Cheatsheet: What deep learning adds

deep learning = neural networks with MANY layers + the tricks that make depth trainable
this track = a tour of what depth enables across different problem shapes

You already know the engine (a network is a function tuned by gradient descent). This is about the vehicles built around it.

Neural network ideas existed in the 1980s but underperformed until three problems were solved at once:

BlockerWhy it stalled deep nets
Training signal faded through many layersEarly layers barely learned
Too little labeled dataHungry deep nets memorized instead of generalizing
Too little computeTraining large nets was impractically slow

The “AI winters” were mostly periods when neural nets were the wrong tool for the available data and hardware.

AlexNet won the ImageNet contest by a wide margin. Three things combined:

  • Better algorithms (ReLU, dropout) kept signal flowing through depth.
  • More data (~1.2 million labeled ImageNet images).
  • More compute (GPUs train networks in parallel).

Scale since: AlexNet ~60M parameters / 8 layers → today’s largest models reach hundreds of billions. Same idea, more depth + data + compute.

A checkerboard (XOR) layout cannot be split by one straight line. A network with no hidden layer can only draw that line, so it fails. One hidden layer can bend and combine lines to separate it. Each layer composes a new transformation; depth builds complex patterns from simple ones.

Problem shapeThe ideaPhase
Sequences (text, audio, time)Carry information across steps1
ImagesLook at local patches of pixels2
GenerationProduce new examples, not just classify2
Decisions (act for reward)Reinforcement learning3

Same engine; only the arrangement changes.

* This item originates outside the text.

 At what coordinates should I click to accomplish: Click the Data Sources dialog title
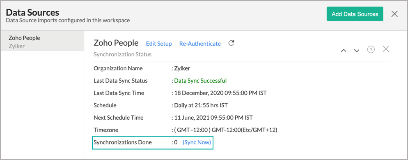[32, 12]
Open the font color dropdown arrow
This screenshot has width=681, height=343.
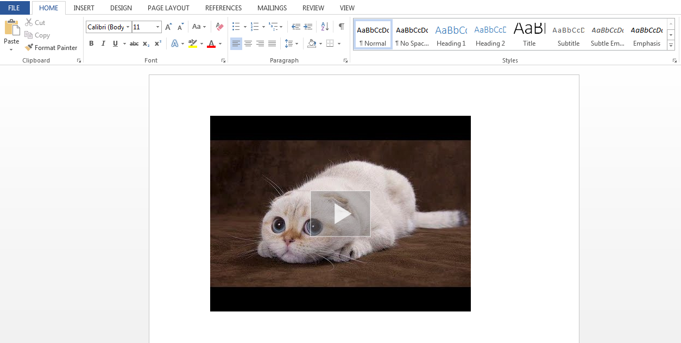[220, 43]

  • Not artificial general intelligence.
  • Not “a brain in a computer” (the word “neuron” is borrowed).
  • It is powerful pattern-matching from examples: strong on perception and generation, bounded by data hunger, brittleness, and no guarantees (Phase 3 names these).
  • “Deep learning is separate from neural networks.” No. It is neural nets with many layers.
  • “2012 was a new idea.” No. The ideas were decades old; data + compute + tricks arrived.
  • “More layers is always better.” No. Depth fits some problems and brings its own training costs.
  • “Capable means understanding.” No. Fluent output is matched patterns, not comprehension.

Deep learning is the neural network you already understand, made deep, and finally given the data and compute to show what depth was always capable of.